-- What you have to do --
Word for word, return the lines from the top of the listing to the line containing "has width=329, height=731.", both ends included, and no others.

_ _ _ _ _ _ _

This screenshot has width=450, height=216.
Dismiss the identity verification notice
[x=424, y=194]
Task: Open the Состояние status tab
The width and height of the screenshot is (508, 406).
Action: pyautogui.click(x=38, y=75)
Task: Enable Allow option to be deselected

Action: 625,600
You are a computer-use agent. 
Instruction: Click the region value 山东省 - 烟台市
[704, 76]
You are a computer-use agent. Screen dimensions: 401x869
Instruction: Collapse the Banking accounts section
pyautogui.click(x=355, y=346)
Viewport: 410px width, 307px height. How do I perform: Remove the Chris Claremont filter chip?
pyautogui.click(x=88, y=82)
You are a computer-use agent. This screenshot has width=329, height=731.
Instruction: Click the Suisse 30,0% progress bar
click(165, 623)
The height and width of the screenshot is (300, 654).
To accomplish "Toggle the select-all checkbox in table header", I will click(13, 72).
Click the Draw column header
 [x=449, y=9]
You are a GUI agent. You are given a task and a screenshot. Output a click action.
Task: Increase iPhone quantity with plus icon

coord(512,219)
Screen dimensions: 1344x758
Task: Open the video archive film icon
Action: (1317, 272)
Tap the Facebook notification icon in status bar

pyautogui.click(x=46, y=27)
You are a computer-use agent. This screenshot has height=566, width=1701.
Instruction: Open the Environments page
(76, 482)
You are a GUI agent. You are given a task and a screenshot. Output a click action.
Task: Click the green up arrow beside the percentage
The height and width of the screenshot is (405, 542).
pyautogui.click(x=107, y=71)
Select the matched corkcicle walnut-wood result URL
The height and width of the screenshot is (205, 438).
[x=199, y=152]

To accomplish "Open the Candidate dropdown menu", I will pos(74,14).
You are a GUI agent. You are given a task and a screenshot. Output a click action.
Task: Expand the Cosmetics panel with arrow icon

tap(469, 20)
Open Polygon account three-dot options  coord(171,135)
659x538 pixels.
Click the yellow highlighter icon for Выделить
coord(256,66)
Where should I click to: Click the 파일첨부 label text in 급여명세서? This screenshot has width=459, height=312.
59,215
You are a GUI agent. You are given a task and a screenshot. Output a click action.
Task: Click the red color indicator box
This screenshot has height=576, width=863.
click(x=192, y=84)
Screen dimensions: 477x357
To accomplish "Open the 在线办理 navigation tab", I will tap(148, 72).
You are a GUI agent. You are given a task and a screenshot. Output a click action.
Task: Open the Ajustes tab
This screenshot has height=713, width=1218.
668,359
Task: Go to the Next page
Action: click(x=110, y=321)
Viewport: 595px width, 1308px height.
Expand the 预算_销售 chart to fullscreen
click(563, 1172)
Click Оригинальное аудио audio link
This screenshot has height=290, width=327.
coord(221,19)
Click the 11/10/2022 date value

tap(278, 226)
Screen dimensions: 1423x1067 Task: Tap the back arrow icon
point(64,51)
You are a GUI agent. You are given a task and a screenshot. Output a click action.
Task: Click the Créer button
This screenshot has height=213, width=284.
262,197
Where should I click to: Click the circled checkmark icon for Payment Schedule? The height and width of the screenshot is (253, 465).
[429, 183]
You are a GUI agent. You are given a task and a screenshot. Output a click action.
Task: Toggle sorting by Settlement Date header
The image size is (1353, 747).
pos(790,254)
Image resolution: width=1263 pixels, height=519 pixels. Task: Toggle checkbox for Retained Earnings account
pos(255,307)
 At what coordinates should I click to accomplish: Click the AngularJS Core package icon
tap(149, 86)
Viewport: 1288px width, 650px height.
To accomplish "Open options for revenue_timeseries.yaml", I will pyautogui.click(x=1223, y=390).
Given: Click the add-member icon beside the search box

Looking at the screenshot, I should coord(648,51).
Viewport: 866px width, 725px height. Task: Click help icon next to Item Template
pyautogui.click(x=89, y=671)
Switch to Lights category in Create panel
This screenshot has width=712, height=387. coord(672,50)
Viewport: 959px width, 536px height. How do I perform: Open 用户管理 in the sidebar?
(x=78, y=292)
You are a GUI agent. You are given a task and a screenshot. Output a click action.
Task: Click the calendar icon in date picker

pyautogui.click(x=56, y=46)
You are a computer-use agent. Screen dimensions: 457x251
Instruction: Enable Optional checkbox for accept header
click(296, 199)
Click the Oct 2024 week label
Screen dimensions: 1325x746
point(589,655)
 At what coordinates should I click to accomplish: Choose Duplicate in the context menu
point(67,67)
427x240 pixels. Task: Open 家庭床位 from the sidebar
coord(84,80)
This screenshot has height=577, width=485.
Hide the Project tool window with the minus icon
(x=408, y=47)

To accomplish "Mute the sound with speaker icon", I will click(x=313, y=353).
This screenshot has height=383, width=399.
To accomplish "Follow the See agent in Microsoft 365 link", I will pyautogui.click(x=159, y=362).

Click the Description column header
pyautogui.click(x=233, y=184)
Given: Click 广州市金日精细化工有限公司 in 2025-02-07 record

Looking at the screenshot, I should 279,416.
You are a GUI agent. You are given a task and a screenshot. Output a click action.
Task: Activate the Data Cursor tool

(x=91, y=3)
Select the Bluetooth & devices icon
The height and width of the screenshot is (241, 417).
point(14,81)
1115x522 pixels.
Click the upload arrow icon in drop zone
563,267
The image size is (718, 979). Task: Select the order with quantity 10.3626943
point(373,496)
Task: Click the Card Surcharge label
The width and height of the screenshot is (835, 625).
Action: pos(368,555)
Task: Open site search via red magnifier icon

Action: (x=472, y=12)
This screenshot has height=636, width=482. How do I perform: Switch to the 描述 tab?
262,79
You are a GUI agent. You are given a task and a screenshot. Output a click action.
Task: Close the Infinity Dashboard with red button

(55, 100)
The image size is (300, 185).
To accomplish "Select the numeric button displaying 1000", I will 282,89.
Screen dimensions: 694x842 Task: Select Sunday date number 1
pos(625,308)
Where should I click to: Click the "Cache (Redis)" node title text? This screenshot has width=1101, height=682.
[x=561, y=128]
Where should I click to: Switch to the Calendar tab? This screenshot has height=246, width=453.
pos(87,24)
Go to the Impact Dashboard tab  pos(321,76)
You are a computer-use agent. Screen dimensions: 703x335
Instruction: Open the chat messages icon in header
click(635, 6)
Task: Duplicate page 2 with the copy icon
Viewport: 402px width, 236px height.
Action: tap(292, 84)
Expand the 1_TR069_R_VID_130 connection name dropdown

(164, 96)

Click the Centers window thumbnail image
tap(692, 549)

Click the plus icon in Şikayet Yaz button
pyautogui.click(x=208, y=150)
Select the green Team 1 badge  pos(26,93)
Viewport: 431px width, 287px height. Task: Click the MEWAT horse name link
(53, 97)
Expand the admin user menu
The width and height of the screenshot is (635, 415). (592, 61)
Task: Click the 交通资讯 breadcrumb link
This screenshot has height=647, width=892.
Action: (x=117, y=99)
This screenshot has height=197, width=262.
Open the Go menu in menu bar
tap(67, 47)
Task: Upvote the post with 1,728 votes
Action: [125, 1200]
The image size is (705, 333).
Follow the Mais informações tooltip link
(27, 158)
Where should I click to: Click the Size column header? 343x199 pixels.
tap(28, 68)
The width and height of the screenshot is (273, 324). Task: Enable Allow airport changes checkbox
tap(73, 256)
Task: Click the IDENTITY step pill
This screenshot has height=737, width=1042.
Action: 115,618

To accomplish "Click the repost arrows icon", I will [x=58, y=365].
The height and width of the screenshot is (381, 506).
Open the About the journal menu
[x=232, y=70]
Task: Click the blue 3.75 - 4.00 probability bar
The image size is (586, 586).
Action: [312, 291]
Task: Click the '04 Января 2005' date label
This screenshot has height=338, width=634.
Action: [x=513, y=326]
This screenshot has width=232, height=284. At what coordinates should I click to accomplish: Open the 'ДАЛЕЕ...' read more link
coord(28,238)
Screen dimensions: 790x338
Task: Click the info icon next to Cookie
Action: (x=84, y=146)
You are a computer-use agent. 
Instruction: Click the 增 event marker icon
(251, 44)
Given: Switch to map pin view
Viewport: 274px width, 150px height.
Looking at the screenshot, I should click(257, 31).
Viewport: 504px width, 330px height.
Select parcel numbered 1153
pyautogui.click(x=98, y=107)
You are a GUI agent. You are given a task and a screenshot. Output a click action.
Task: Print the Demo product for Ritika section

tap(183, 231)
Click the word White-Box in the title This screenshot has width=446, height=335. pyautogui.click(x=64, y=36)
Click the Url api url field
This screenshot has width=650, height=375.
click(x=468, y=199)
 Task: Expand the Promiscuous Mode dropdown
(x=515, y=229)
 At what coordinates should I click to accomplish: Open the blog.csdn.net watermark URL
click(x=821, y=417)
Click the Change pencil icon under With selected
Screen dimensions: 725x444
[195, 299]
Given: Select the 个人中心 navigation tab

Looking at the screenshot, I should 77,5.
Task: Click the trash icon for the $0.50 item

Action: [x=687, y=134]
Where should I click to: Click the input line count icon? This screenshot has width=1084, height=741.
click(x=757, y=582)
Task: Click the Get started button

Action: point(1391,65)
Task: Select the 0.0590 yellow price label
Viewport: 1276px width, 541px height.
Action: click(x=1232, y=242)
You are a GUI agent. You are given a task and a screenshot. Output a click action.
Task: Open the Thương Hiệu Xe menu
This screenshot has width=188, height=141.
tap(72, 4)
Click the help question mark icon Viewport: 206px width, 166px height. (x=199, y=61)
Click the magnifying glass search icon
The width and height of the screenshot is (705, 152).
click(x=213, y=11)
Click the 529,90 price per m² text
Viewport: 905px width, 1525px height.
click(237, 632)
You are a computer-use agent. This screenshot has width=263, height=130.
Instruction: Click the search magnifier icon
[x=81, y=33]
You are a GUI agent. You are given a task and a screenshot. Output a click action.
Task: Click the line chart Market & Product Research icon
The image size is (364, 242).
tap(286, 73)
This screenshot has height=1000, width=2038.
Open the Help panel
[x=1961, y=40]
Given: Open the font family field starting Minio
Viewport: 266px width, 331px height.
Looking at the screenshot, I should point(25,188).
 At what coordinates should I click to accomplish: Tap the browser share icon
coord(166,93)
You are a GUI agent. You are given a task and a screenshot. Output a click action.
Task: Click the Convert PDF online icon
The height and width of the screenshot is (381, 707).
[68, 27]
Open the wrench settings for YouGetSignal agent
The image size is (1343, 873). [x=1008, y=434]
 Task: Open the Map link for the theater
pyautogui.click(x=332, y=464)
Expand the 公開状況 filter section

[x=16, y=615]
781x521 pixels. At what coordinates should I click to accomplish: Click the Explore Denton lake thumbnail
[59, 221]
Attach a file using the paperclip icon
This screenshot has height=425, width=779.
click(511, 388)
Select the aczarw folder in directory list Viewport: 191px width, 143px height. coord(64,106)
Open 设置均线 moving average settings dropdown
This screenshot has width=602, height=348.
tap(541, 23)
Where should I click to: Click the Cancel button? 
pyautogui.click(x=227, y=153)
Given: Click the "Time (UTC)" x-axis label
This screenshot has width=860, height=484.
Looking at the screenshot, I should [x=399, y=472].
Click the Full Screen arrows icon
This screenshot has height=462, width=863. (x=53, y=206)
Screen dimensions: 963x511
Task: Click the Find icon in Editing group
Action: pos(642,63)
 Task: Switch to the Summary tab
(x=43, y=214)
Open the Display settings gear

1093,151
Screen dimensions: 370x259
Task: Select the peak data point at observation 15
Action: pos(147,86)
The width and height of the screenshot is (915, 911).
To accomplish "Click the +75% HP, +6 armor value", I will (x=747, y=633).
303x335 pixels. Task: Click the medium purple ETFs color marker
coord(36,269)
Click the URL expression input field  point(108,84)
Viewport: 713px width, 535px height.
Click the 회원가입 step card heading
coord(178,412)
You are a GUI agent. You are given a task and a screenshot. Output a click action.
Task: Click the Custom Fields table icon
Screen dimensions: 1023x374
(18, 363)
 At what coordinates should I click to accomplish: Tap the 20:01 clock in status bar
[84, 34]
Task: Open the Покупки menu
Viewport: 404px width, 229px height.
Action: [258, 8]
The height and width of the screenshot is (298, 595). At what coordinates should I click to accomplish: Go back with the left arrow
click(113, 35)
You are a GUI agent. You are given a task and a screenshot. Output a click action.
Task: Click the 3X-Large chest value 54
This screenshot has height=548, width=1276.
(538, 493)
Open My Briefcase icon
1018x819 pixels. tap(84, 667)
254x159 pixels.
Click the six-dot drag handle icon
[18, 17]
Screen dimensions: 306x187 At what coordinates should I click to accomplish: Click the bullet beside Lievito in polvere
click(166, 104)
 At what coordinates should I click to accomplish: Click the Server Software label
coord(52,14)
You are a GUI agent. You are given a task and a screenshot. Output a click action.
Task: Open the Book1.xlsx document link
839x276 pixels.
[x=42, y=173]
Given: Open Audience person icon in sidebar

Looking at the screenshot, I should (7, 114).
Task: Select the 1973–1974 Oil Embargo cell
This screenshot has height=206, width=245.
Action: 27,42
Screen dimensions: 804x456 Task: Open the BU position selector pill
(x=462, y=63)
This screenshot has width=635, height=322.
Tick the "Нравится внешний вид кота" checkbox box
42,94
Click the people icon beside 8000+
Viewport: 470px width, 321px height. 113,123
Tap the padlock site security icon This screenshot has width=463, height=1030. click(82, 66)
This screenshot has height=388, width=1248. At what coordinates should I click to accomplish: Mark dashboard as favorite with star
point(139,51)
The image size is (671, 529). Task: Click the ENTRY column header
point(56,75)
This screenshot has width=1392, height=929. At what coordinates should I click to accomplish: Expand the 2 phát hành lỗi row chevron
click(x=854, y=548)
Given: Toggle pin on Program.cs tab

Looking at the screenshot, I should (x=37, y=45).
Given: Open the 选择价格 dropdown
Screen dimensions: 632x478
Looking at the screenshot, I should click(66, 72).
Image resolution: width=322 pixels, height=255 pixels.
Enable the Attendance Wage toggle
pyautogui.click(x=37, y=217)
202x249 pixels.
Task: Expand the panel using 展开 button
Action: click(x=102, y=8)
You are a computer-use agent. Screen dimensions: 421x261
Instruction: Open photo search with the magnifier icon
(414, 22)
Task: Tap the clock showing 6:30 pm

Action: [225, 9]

_ _ _ _ _ _ _

-- Answer area --
This screenshot has width=450, height=216.
Dismiss the identity verification notice
[x=424, y=194]
Task: Open the Состояние status tab
The width and height of the screenshot is (508, 406).
Action: pyautogui.click(x=38, y=75)
Task: Enable Allow option to be deselected

Action: 625,600
You are a computer-use agent. 
Instruction: Click the region value 山东省 - 烟台市
[704, 76]
You are a computer-use agent. Screen dimensions: 401x869
Instruction: Collapse the Banking accounts section
pyautogui.click(x=355, y=346)
Viewport: 410px width, 307px height. How do I perform: Remove the Chris Claremont filter chip?
pyautogui.click(x=88, y=82)
You are a computer-use agent. This screenshot has width=329, height=731.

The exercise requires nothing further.